■ TASK
From the data, copy out every line in which the word "legend" appears.
..........
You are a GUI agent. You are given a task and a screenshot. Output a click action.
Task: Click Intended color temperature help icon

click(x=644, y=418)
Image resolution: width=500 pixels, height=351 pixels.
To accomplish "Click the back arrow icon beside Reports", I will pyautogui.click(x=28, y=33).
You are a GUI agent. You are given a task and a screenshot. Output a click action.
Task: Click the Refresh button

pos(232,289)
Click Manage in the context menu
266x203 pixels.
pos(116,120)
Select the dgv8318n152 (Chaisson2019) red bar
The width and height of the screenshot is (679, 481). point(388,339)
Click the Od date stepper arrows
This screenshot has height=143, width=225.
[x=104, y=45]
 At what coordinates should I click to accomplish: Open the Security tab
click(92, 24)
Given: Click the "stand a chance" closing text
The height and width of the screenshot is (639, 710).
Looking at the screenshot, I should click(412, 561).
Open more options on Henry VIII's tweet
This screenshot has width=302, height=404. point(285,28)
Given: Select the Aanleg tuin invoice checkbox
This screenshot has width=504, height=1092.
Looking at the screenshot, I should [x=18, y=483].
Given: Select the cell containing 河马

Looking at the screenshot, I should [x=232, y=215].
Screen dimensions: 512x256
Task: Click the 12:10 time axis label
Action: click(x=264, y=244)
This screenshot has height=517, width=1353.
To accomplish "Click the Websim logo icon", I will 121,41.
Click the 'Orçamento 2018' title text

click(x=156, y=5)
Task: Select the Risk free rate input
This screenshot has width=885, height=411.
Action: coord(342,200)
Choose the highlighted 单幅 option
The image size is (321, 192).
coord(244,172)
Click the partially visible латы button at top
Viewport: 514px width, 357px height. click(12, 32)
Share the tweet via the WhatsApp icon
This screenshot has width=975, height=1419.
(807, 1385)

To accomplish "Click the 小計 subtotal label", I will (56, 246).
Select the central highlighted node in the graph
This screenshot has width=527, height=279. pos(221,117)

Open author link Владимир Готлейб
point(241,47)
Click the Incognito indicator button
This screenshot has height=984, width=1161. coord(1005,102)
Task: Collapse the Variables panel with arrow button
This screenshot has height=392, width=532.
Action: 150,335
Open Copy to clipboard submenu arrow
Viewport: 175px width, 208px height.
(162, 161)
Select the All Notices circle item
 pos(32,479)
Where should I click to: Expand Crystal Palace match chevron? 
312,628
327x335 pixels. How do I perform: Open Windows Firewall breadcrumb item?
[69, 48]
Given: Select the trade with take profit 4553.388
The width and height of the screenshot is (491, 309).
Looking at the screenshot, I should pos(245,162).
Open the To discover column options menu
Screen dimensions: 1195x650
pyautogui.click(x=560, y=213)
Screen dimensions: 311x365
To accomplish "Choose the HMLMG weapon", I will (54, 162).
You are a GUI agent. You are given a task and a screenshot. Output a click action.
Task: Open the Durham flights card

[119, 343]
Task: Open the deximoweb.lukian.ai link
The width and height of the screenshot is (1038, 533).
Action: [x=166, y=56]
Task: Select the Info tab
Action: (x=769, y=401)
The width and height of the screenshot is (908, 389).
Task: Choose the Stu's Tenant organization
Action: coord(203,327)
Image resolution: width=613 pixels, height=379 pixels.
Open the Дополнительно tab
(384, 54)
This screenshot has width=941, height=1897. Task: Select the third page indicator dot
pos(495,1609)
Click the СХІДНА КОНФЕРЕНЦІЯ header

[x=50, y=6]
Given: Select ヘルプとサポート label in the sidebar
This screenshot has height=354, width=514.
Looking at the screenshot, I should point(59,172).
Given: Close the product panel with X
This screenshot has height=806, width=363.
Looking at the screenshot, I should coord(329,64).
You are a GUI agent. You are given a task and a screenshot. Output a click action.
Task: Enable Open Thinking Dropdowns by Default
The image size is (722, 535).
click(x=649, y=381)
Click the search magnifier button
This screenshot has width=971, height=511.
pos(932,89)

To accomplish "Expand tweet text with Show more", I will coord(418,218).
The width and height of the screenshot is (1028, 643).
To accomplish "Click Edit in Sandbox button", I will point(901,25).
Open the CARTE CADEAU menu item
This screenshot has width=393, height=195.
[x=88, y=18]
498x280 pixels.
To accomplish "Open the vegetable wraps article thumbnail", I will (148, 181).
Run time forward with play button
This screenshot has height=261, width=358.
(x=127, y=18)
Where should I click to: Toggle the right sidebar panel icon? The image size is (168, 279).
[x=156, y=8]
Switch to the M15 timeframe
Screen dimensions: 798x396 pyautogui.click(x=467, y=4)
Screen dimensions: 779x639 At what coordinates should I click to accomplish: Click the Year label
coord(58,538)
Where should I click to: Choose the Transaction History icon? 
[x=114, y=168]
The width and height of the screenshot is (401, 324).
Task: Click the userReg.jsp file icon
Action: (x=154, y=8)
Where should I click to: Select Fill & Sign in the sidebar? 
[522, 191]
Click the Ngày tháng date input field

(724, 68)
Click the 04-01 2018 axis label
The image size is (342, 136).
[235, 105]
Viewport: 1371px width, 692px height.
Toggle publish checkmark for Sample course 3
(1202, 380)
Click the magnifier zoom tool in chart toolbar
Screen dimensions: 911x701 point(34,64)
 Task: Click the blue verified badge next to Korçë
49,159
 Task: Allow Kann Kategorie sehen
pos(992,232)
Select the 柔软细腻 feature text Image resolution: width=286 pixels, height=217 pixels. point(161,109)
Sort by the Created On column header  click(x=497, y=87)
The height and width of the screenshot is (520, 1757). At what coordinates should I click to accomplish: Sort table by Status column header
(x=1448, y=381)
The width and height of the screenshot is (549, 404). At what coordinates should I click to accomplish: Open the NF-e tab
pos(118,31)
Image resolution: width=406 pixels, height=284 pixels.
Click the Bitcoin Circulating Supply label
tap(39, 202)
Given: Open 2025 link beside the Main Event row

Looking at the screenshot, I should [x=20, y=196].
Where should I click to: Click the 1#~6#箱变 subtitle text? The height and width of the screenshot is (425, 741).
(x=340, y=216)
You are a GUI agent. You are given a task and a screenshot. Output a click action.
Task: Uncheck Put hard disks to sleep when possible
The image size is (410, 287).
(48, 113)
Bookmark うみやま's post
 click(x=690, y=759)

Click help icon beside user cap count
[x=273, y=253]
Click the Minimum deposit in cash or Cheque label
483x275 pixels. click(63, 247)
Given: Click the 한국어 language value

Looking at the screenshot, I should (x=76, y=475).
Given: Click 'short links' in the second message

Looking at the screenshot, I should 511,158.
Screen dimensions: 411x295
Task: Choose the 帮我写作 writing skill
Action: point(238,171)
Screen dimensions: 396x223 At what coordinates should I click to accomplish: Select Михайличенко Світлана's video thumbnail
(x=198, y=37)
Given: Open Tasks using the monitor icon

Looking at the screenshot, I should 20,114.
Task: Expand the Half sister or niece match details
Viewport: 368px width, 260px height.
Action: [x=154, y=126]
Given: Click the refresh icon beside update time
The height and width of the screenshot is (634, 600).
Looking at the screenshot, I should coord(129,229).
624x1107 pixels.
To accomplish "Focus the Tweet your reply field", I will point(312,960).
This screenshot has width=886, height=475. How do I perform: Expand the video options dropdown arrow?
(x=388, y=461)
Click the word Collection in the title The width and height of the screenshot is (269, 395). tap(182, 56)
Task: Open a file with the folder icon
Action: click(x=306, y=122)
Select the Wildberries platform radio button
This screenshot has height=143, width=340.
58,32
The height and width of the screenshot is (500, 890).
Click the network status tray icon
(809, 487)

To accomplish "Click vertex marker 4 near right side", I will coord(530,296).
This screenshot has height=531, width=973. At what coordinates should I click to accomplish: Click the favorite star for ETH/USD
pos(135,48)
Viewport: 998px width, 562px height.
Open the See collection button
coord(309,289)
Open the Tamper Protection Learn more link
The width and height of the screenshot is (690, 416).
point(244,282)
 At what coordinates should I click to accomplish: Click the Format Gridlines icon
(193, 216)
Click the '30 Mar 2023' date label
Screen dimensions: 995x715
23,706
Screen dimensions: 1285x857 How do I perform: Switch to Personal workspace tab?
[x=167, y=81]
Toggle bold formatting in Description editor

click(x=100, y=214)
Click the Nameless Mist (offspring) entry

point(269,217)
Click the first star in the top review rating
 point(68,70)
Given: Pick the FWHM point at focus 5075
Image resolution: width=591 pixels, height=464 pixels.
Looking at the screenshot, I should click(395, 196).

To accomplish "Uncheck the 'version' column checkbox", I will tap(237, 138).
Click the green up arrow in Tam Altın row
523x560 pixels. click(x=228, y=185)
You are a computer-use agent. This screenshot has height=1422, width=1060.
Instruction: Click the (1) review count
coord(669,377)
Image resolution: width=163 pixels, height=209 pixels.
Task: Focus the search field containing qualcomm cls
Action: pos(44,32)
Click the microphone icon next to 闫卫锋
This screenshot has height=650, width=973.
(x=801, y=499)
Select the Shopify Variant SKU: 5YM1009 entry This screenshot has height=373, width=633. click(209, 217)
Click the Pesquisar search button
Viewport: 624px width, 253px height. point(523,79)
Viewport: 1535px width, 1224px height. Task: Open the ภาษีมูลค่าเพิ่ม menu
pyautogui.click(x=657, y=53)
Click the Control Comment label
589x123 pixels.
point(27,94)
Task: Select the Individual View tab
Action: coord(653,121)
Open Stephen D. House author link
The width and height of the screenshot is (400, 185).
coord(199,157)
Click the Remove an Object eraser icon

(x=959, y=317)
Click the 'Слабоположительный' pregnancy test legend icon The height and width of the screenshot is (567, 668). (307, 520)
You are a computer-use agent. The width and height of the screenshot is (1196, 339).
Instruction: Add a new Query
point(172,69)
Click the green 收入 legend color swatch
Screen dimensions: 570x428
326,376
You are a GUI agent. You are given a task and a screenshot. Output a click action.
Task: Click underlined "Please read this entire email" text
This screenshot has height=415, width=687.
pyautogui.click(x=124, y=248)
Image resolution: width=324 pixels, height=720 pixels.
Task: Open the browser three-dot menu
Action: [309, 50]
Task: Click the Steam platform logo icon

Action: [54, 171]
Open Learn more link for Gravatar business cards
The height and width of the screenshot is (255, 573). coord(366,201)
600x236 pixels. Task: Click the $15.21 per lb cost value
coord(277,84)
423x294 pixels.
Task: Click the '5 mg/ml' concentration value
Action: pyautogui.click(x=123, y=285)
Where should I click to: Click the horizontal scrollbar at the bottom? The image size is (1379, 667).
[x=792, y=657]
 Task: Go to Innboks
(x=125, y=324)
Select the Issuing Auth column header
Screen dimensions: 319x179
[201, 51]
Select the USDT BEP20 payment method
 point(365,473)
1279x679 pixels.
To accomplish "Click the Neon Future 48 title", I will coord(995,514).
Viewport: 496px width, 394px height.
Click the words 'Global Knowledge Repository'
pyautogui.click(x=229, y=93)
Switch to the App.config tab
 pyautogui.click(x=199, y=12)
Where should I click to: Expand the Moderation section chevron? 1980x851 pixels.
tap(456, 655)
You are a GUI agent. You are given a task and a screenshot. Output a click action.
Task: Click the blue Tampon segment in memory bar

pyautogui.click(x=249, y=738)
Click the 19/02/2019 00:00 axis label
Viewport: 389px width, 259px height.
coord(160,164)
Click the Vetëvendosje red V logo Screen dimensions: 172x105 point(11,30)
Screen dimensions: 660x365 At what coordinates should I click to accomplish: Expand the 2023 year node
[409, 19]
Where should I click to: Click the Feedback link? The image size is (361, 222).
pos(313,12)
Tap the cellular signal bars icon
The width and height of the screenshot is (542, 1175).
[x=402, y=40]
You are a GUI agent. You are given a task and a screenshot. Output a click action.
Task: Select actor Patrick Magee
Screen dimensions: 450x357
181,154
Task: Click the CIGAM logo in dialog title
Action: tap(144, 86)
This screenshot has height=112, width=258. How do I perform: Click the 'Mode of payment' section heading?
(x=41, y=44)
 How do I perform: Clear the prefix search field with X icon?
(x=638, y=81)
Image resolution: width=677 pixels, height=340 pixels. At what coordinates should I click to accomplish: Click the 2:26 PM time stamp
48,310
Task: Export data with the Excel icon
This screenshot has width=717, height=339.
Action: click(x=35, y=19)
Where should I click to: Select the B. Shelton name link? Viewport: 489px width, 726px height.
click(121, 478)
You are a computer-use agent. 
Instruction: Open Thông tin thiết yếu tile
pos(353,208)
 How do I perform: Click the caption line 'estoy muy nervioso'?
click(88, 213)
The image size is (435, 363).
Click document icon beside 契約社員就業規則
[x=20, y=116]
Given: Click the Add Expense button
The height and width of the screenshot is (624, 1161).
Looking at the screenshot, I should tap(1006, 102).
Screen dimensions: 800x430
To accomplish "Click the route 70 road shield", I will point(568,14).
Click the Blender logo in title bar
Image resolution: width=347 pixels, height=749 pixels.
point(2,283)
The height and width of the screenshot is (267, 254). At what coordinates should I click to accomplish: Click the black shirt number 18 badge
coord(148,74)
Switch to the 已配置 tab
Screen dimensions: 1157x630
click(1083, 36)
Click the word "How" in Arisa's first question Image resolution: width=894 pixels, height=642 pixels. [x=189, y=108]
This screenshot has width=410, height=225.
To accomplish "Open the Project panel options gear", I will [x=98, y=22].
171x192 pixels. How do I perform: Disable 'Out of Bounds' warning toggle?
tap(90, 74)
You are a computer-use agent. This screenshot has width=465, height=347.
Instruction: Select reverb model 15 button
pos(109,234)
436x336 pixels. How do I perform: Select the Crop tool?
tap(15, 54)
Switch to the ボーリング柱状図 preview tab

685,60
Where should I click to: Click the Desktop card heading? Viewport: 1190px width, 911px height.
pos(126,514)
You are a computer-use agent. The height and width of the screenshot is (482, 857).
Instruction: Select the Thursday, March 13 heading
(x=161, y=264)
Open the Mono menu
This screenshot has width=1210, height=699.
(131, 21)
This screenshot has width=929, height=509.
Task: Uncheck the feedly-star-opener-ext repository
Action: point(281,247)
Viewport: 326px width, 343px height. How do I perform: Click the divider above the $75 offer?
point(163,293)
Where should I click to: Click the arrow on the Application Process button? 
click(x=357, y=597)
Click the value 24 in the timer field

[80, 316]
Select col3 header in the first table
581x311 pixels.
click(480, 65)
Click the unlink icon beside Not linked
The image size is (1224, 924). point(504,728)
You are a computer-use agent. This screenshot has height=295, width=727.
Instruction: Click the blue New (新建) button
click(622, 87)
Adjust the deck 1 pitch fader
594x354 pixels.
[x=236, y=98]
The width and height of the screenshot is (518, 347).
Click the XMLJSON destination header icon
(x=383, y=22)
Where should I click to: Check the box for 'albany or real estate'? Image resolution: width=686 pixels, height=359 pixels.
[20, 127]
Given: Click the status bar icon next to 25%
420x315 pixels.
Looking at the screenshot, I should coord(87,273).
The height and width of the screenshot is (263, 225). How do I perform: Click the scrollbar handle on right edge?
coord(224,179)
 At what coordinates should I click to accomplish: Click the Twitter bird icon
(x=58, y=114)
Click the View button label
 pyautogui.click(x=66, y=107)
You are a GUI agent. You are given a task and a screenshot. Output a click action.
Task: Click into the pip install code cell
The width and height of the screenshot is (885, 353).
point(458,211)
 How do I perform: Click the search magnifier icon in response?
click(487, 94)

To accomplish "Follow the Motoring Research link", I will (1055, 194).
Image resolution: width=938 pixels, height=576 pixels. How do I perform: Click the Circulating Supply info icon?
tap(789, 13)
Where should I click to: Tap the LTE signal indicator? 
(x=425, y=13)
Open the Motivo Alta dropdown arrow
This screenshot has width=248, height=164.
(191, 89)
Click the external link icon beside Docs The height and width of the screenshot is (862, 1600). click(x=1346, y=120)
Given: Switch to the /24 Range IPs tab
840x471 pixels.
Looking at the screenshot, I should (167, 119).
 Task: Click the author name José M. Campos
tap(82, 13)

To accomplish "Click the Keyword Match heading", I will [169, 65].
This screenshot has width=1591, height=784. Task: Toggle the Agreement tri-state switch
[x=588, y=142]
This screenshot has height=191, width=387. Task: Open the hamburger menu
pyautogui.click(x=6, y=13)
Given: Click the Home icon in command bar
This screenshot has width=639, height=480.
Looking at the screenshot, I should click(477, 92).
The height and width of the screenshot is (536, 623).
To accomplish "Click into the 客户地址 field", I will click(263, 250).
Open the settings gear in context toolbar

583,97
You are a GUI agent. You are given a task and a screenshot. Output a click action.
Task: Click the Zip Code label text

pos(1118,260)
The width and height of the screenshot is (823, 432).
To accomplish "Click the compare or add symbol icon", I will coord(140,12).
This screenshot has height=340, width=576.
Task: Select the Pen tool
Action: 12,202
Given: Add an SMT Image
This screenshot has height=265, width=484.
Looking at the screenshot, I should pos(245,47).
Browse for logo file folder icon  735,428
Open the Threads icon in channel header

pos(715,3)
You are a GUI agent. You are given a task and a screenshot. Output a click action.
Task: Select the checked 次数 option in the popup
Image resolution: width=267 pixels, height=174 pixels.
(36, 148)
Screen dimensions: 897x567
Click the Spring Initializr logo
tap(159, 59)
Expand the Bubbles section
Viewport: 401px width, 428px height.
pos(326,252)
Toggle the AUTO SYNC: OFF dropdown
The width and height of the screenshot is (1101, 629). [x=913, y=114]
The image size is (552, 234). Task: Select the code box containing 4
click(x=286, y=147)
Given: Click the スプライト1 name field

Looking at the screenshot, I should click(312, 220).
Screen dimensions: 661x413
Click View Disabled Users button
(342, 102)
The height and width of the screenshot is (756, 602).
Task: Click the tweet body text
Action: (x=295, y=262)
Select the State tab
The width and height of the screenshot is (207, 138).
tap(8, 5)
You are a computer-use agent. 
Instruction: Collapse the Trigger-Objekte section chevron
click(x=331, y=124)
..........
■ SOLUTION TO THE PROBLEM
Click the 'Слабоположительный' pregnancy test legend icon The height and width of the screenshot is (567, 668). (307, 520)
Click the green 收入 legend color swatch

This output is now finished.